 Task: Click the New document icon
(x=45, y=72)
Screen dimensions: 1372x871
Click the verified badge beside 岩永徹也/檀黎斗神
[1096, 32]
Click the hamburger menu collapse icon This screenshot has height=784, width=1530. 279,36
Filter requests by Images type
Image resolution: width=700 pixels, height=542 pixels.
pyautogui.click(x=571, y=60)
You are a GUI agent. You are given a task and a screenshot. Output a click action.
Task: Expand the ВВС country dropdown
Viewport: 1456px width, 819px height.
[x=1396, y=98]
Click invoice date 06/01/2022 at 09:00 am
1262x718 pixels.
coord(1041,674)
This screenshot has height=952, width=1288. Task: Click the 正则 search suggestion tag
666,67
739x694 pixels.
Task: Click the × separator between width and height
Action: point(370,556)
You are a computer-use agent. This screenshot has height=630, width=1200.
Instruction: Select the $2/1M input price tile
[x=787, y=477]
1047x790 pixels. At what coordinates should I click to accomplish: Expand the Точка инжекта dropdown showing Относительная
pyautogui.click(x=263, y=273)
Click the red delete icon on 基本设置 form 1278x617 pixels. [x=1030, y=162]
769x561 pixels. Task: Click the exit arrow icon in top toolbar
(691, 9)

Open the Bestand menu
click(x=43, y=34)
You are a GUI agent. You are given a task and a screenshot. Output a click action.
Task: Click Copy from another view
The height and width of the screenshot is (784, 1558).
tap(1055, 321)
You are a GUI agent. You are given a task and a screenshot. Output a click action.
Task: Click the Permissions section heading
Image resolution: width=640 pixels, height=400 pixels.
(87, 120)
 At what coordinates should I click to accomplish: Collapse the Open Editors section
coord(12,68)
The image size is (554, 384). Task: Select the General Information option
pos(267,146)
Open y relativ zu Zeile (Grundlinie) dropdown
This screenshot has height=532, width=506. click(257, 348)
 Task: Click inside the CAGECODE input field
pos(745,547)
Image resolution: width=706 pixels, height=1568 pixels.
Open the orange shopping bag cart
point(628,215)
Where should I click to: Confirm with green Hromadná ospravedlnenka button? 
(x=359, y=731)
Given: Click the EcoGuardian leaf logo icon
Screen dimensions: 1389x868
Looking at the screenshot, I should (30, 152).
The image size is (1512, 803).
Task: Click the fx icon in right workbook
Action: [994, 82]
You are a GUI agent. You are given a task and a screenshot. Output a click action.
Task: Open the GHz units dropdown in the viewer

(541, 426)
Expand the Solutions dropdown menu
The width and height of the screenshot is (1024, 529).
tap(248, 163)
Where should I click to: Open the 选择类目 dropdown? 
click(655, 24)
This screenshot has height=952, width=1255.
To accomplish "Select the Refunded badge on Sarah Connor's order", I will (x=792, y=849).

▶ **Consegna esercizio**
Modifica i record sostituendo ogni "GUI agent" con "UI agent" e lascia tutto il resto com'è.

▶ **Soluzione completa**
 Task: Click the New document icon
(x=45, y=72)
Screen dimensions: 1372x871
Click the verified badge beside 岩永徹也/檀黎斗神
[1096, 32]
Click the hamburger menu collapse icon This screenshot has height=784, width=1530. 279,36
Filter requests by Images type
Image resolution: width=700 pixels, height=542 pixels.
pyautogui.click(x=571, y=60)
You are a UI agent. You are given a task and a screenshot. Output a click action.
Task: Expand the ВВС country dropdown
Viewport: 1456px width, 819px height.
[x=1396, y=98]
Click invoice date 06/01/2022 at 09:00 am
1262x718 pixels.
coord(1041,674)
This screenshot has height=952, width=1288. Task: Click the 正则 search suggestion tag
666,67
739x694 pixels.
Task: Click the × separator between width and height
Action: point(370,556)
You are a computer-use agent. This screenshot has height=630, width=1200.
Instruction: Select the $2/1M input price tile
[x=787, y=477]
1047x790 pixels. At what coordinates should I click to accomplish: Expand the Точка инжекта dropdown showing Относительная
pyautogui.click(x=263, y=273)
Click the red delete icon on 基本设置 form 1278x617 pixels. [x=1030, y=162]
769x561 pixels. Task: Click the exit arrow icon in top toolbar
(691, 9)

Open the Bestand menu
click(x=43, y=34)
You are a UI agent. You are given a task and a screenshot. Output a click action.
Task: Click Copy from another view
The height and width of the screenshot is (784, 1558).
tap(1055, 321)
You are a UI agent. You are given a task and a screenshot. Output a click action.
Task: Click the Permissions section heading
Image resolution: width=640 pixels, height=400 pixels.
(87, 120)
 At what coordinates should I click to accomplish: Collapse the Open Editors section
coord(12,68)
The image size is (554, 384). Task: Select the General Information option
pos(267,146)
Open y relativ zu Zeile (Grundlinie) dropdown
This screenshot has height=532, width=506. click(257, 348)
 Task: Click inside the CAGECODE input field
pos(745,547)
Image resolution: width=706 pixels, height=1568 pixels.
Open the orange shopping bag cart
point(628,215)
Where should I click to: Confirm with green Hromadná ospravedlnenka button? 
(x=359, y=731)
Given: Click the EcoGuardian leaf logo icon
Screen dimensions: 1389x868
Looking at the screenshot, I should (30, 152).
The image size is (1512, 803).
Task: Click the fx icon in right workbook
Action: [994, 82]
You are a UI agent. You are given a task and a screenshot. Output a click action.
Task: Open the GHz units dropdown in the viewer

(541, 426)
Expand the Solutions dropdown menu
The width and height of the screenshot is (1024, 529).
tap(248, 163)
Where should I click to: Open the 选择类目 dropdown? 
click(655, 24)
This screenshot has height=952, width=1255.
To accomplish "Select the Refunded badge on Sarah Connor's order", I will (x=792, y=849).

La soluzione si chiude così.